The pictures are to be dropped, and the records below are to be restated word for word.

[Extracted data entries]
::::::::
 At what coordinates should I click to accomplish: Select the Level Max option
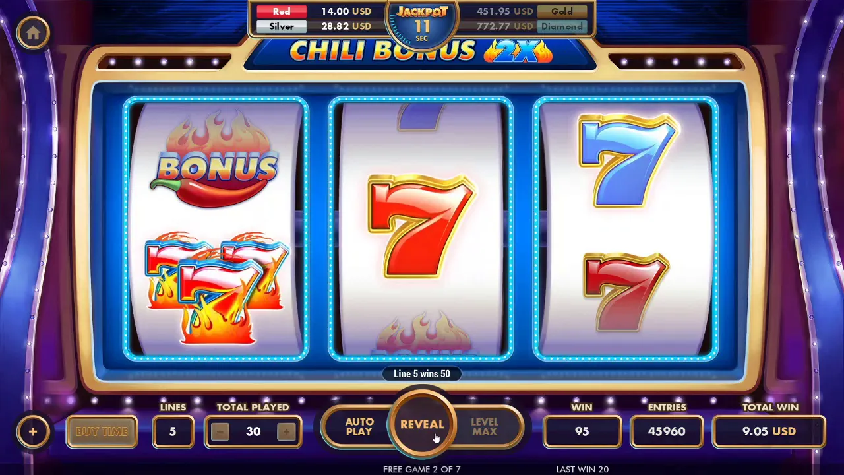485,427
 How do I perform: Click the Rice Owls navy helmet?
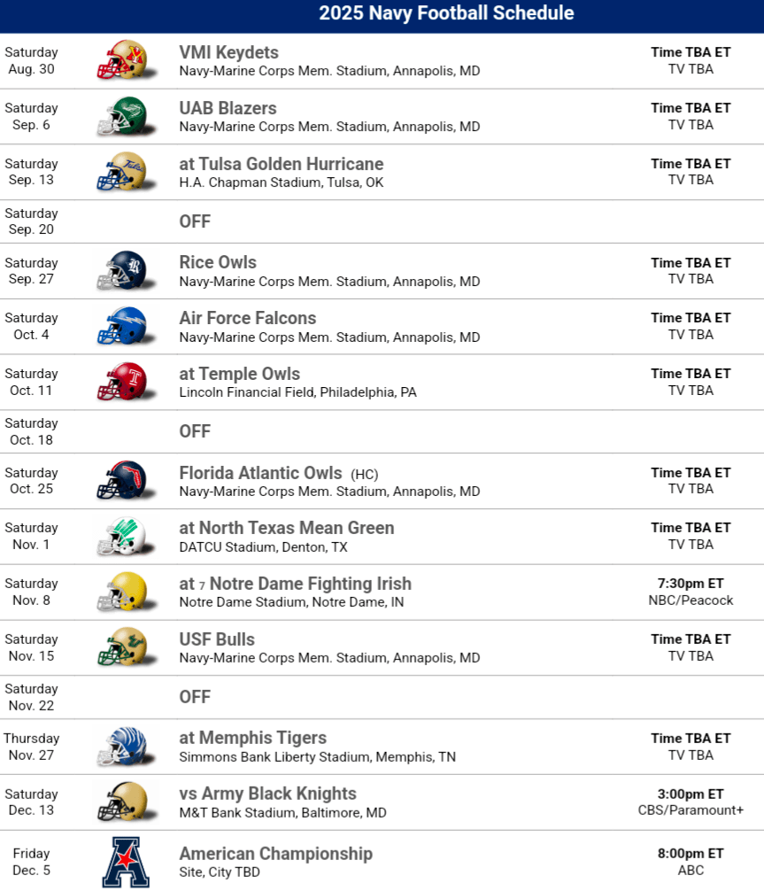coord(122,270)
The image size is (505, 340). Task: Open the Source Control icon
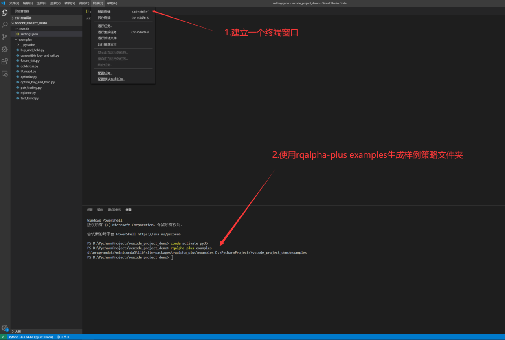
::::::::
YOUR RESPONSE -
 At what coordinates should I click to accomplish: Select the Level Max option
485,427
 How do I perform: Click the Rice Owls navy helmet?
coord(122,270)
The image size is (505, 340). Task: Open the Source Control icon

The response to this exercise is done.